# EXERCISE DESCRIPTION
Scan the listing below for the word "name" and copy every line that has it.

# EXERCISE MATERIAL
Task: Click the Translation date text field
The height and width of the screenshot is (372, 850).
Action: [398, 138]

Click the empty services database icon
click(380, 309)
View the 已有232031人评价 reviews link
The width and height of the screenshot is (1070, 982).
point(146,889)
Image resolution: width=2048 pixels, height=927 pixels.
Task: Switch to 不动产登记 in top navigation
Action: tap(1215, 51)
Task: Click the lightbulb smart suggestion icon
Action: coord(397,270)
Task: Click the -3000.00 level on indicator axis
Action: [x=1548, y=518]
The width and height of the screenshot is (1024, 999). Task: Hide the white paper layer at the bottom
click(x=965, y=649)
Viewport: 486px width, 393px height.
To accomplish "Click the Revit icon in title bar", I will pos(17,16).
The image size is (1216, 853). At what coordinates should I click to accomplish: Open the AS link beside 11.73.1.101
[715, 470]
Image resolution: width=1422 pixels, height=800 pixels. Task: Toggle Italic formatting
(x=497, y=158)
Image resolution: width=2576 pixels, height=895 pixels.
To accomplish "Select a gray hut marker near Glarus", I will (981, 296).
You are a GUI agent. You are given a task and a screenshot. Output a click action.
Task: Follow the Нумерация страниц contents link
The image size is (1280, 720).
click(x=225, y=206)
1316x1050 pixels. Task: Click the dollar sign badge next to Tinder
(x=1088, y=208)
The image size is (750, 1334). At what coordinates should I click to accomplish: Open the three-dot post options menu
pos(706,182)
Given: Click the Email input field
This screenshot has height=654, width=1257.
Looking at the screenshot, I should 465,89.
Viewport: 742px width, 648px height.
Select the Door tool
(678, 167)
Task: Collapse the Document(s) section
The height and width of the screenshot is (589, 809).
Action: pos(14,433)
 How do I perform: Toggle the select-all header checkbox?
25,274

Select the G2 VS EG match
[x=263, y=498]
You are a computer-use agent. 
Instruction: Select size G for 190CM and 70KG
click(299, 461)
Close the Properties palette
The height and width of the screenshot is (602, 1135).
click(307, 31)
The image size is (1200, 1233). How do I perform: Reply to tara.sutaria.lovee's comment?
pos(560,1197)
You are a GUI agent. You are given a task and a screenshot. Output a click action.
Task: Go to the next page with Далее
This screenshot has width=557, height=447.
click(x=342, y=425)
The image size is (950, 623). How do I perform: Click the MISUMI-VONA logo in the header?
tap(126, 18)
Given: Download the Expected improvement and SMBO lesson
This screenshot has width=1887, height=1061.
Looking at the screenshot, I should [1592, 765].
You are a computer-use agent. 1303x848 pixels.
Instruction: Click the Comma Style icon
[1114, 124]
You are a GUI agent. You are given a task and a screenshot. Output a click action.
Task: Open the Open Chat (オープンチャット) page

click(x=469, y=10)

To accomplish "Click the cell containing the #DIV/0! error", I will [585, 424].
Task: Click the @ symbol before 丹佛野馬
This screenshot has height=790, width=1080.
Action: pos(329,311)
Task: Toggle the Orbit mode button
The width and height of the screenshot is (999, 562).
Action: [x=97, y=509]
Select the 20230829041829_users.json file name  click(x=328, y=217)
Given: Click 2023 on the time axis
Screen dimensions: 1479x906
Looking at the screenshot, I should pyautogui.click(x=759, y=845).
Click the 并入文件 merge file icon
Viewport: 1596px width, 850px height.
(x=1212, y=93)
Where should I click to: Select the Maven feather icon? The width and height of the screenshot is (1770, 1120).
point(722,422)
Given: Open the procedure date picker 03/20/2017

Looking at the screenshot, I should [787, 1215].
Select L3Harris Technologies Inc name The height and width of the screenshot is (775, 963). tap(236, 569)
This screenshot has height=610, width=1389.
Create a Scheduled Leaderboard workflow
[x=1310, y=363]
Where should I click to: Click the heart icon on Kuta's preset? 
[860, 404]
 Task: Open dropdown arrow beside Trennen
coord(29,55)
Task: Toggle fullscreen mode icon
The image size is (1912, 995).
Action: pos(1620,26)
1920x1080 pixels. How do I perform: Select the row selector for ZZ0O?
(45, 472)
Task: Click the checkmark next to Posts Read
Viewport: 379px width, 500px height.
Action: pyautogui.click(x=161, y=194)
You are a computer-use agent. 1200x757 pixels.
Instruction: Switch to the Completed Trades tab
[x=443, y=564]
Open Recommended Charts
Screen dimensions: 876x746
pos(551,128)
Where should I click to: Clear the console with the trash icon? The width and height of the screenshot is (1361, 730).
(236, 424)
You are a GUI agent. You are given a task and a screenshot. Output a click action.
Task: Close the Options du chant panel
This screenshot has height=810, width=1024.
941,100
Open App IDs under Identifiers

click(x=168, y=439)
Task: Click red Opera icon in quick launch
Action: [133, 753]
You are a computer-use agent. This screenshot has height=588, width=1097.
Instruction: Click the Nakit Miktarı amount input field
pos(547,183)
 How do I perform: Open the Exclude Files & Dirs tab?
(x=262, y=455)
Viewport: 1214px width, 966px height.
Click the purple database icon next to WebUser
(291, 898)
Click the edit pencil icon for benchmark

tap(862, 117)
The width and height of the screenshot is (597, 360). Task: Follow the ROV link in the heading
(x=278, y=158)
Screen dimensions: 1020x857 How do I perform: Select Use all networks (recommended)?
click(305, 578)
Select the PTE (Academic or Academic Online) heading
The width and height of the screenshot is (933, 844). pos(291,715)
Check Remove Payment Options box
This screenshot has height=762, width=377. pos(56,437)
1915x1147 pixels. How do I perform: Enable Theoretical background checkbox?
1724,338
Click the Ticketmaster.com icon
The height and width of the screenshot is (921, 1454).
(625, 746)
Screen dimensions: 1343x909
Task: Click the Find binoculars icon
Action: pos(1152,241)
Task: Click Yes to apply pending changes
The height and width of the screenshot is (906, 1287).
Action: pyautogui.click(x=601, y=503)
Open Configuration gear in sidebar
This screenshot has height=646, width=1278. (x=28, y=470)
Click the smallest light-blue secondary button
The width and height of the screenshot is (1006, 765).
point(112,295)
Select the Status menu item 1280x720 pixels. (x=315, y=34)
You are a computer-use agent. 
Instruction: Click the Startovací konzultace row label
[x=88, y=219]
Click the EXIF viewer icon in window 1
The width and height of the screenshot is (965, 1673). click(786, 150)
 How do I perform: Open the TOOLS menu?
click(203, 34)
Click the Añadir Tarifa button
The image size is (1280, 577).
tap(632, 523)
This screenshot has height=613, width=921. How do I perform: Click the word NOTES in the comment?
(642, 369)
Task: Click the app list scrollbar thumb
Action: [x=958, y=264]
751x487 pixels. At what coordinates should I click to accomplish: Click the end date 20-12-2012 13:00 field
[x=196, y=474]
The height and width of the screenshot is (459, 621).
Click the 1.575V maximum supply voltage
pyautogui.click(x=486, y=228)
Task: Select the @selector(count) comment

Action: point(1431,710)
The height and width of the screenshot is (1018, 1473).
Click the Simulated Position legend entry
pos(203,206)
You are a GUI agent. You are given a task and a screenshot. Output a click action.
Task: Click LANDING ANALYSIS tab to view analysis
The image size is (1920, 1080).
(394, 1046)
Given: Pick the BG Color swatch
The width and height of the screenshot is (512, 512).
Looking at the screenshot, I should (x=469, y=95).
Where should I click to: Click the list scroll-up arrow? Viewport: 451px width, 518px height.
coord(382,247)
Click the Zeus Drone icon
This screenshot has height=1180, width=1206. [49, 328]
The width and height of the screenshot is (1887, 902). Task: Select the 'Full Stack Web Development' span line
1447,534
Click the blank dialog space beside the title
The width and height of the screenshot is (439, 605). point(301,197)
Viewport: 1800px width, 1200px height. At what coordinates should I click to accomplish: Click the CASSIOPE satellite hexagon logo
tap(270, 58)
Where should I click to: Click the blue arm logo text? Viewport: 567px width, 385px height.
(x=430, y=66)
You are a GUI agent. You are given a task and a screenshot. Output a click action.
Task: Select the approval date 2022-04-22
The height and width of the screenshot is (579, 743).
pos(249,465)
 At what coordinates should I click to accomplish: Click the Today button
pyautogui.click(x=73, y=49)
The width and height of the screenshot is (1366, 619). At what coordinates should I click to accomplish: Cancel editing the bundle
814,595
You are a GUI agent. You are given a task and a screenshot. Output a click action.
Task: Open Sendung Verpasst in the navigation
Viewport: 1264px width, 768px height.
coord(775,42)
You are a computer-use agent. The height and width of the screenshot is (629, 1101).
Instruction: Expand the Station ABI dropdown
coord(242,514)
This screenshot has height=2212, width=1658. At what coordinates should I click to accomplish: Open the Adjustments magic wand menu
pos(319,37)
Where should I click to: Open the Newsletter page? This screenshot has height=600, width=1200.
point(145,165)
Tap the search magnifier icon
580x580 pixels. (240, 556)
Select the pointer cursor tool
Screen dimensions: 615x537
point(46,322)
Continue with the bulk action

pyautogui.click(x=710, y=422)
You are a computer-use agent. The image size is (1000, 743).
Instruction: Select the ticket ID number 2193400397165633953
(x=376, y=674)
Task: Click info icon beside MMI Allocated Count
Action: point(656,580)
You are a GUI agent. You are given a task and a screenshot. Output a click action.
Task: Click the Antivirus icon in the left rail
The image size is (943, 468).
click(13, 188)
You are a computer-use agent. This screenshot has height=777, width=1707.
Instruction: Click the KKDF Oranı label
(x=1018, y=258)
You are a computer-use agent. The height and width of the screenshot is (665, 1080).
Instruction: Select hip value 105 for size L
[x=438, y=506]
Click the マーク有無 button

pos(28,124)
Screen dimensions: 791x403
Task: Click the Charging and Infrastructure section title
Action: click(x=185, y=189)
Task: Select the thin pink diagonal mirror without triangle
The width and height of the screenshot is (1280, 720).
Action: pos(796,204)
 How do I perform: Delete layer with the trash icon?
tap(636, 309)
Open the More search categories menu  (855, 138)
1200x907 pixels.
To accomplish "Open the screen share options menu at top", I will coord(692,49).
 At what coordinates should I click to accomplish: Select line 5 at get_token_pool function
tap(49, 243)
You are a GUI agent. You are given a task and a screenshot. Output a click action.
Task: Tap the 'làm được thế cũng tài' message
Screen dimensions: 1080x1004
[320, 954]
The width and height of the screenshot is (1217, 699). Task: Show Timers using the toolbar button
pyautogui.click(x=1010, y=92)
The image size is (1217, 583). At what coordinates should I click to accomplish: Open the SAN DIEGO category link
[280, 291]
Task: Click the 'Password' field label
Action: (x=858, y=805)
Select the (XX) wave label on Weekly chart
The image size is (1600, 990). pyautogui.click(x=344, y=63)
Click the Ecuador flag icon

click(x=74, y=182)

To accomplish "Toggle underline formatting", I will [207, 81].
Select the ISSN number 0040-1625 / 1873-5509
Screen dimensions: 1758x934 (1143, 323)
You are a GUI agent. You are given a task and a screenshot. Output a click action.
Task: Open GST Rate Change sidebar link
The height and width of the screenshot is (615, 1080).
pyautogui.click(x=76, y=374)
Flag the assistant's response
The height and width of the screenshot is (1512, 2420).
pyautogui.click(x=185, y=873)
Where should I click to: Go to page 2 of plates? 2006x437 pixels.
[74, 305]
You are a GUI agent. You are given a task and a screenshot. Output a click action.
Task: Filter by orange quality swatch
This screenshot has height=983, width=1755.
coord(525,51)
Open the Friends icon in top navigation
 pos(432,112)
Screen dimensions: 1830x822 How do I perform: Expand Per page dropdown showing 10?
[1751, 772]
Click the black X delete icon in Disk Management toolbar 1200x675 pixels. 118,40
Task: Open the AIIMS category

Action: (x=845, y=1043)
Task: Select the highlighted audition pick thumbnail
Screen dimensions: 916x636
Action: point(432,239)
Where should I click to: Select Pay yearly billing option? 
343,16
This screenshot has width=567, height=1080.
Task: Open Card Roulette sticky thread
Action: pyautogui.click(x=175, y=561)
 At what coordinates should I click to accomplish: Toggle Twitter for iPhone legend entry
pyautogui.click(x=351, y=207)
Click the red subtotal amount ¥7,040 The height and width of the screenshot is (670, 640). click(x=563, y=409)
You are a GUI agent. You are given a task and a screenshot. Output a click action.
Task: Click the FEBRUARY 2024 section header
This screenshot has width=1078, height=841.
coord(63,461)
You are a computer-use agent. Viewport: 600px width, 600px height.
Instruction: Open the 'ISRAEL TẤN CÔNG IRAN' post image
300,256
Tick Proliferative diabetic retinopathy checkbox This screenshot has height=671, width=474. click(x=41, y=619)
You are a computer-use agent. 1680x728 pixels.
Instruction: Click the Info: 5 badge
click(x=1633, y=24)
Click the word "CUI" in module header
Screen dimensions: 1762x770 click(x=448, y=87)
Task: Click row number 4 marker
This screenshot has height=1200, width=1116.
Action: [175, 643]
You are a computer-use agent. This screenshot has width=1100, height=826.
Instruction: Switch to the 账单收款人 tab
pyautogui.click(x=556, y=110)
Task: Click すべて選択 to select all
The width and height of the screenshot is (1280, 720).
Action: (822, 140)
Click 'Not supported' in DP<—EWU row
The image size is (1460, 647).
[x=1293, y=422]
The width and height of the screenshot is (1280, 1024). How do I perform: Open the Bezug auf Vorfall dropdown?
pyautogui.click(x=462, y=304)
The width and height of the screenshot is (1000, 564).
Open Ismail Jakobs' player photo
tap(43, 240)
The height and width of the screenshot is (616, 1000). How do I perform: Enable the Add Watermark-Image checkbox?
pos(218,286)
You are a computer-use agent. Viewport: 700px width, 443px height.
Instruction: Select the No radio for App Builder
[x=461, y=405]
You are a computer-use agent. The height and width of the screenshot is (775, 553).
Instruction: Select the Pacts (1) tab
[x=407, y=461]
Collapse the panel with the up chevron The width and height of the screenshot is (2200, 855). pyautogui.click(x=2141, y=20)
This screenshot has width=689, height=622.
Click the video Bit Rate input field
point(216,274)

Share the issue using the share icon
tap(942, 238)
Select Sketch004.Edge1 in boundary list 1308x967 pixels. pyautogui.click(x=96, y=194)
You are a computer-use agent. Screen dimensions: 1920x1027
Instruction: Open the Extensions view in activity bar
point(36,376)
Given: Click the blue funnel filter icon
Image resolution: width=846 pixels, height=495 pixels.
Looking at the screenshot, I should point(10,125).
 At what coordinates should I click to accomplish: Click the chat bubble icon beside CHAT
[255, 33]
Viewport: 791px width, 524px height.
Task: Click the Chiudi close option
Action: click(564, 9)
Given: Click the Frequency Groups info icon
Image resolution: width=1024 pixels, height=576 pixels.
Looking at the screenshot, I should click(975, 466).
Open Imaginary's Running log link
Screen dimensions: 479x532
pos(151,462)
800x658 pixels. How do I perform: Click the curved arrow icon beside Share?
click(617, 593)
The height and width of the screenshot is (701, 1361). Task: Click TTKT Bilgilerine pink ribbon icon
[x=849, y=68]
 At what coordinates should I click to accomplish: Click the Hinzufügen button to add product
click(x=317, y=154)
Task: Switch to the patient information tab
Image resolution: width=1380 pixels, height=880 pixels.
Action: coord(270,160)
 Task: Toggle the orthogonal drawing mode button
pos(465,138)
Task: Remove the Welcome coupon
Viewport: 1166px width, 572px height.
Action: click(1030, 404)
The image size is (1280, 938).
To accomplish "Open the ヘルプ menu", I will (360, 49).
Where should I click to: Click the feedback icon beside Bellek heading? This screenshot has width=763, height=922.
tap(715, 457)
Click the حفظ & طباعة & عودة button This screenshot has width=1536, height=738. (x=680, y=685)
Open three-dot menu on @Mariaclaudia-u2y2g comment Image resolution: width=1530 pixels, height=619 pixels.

# RESPONSE FOR THIS EXERCISE
Select the 20230829041829_users.json file name  click(x=328, y=217)
Select L3Harris Technologies Inc name The height and width of the screenshot is (775, 963). tap(236, 569)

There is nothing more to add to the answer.